Data for the task:
»»
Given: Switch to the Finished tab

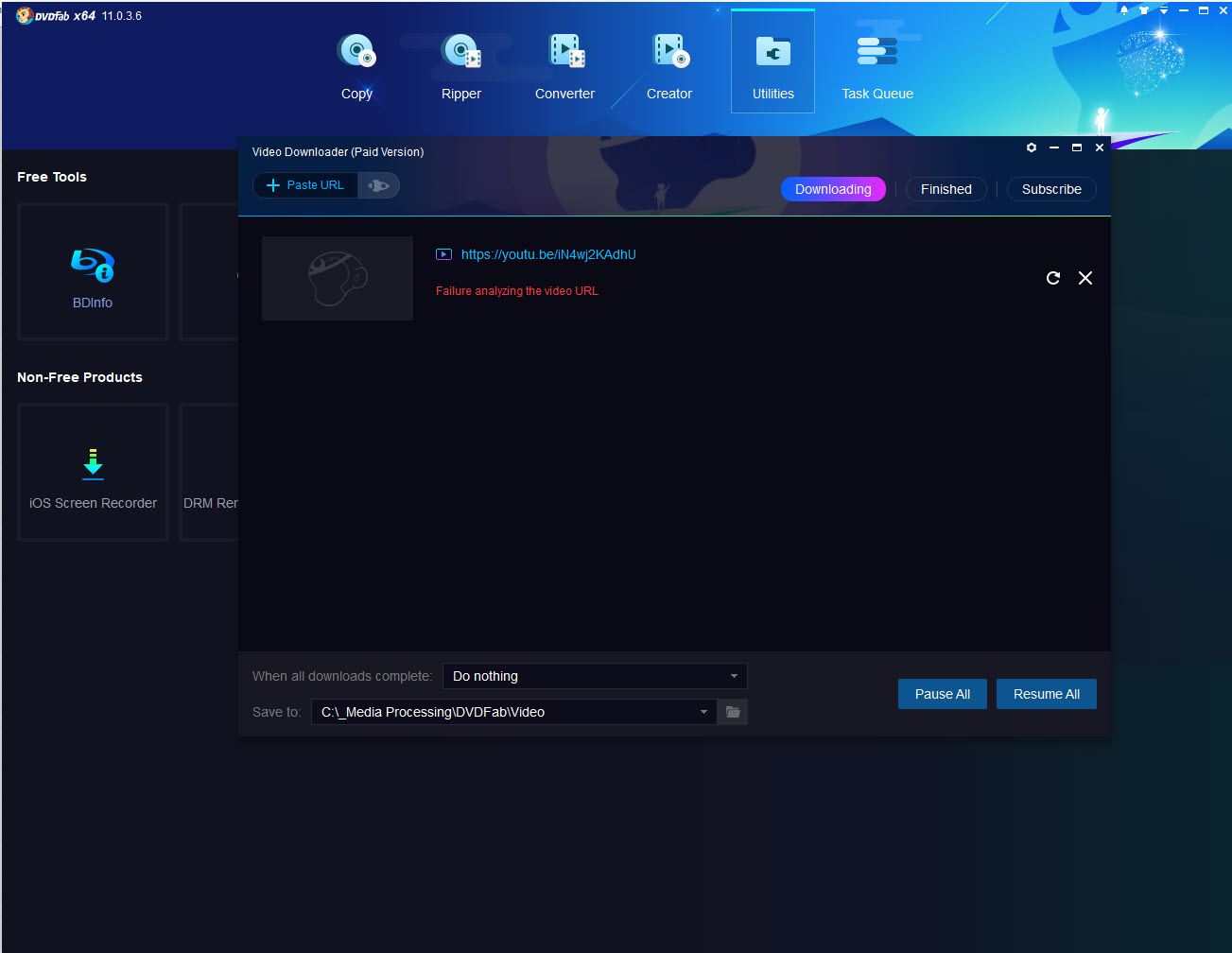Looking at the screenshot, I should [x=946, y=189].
««
»»
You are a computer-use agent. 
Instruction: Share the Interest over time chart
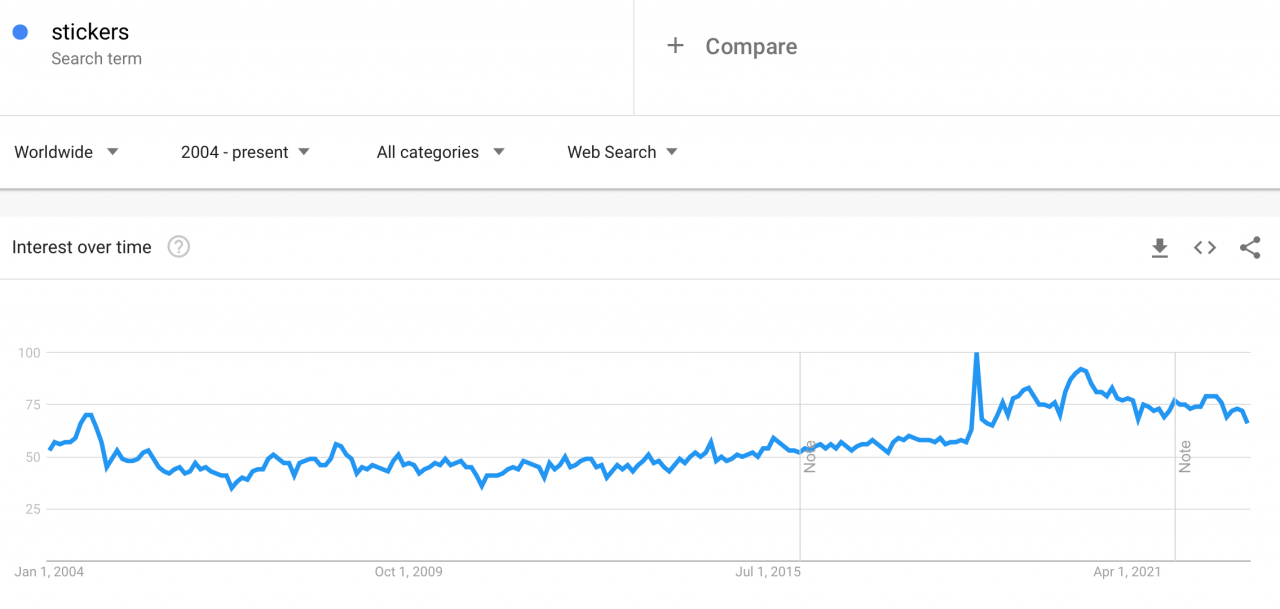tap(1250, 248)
««
What the task requires: Collect every line from the records that contains the word "Interest" and copy each one in full. Case counts when matching.

Response:
Instruction: Share the Interest over time chart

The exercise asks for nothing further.